## Provided information
-- Opening Marker --

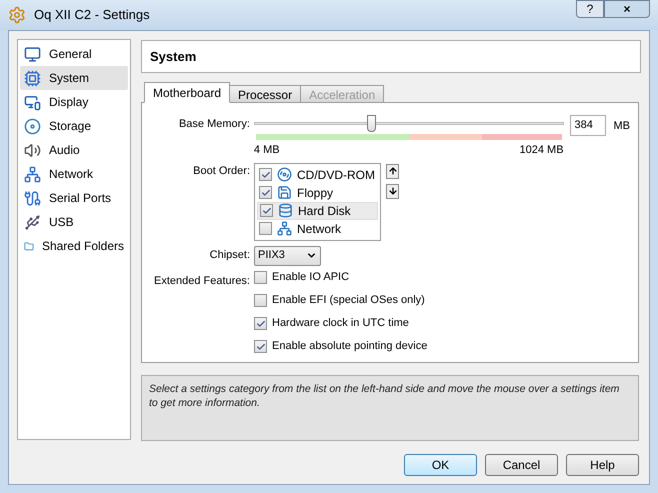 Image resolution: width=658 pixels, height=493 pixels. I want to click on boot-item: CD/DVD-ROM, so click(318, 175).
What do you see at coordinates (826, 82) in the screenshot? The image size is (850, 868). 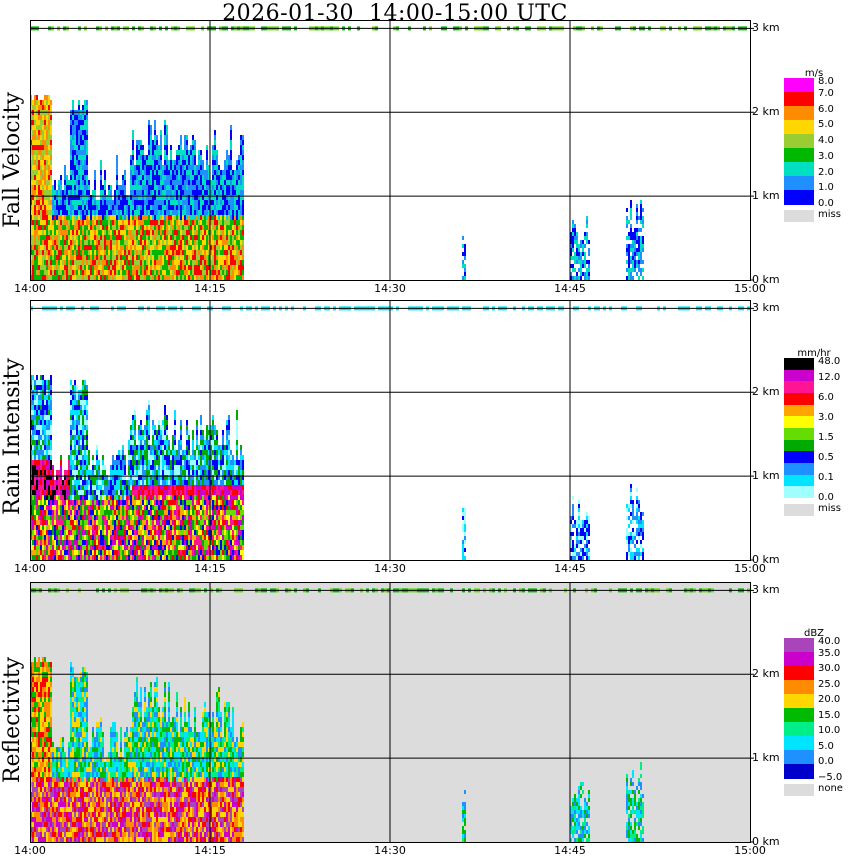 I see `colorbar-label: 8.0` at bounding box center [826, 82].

-- Closing Marker --
-- Opening Marker --

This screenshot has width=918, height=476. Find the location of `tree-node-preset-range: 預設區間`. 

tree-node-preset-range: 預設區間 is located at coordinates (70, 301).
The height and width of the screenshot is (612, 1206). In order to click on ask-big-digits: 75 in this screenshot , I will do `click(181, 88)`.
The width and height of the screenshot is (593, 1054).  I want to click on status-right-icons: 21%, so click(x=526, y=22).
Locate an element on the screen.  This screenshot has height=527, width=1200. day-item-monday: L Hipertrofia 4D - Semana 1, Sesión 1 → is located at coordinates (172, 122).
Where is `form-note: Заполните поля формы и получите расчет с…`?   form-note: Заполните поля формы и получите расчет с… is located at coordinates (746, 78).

-- Closing Marker --

## Exercise directions
Format the lines of the records above as a JSON list of strings, one string per line with blank lines omitted, covering the stretch from the line containing "This screenshot has width=918, height=476." through the line containing "coordinates (746, 78).", both included.

## Result
[
  "This screenshot has width=918, height=476. Find the location of `tree-node-preset-range: 預設區間`. ",
  "tree-node-preset-range: 預設區間 is located at coordinates (70, 301).",
  "The height and width of the screenshot is (612, 1206). In order to click on ask-big-digits: 75 in this screenshot , I will do `click(181, 88)`.",
  "The width and height of the screenshot is (593, 1054).  I want to click on status-right-icons: 21%, so click(x=526, y=22).",
  "Locate an element on the screen.  This screenshot has height=527, width=1200. day-item-monday: L Hipertrofia 4D - Semana 1, Sesión 1 → is located at coordinates (172, 122).",
  "Where is `form-note: Заполните поля формы и получите расчет с…`?   form-note: Заполните поля формы и получите расчет с… is located at coordinates (746, 78)."
]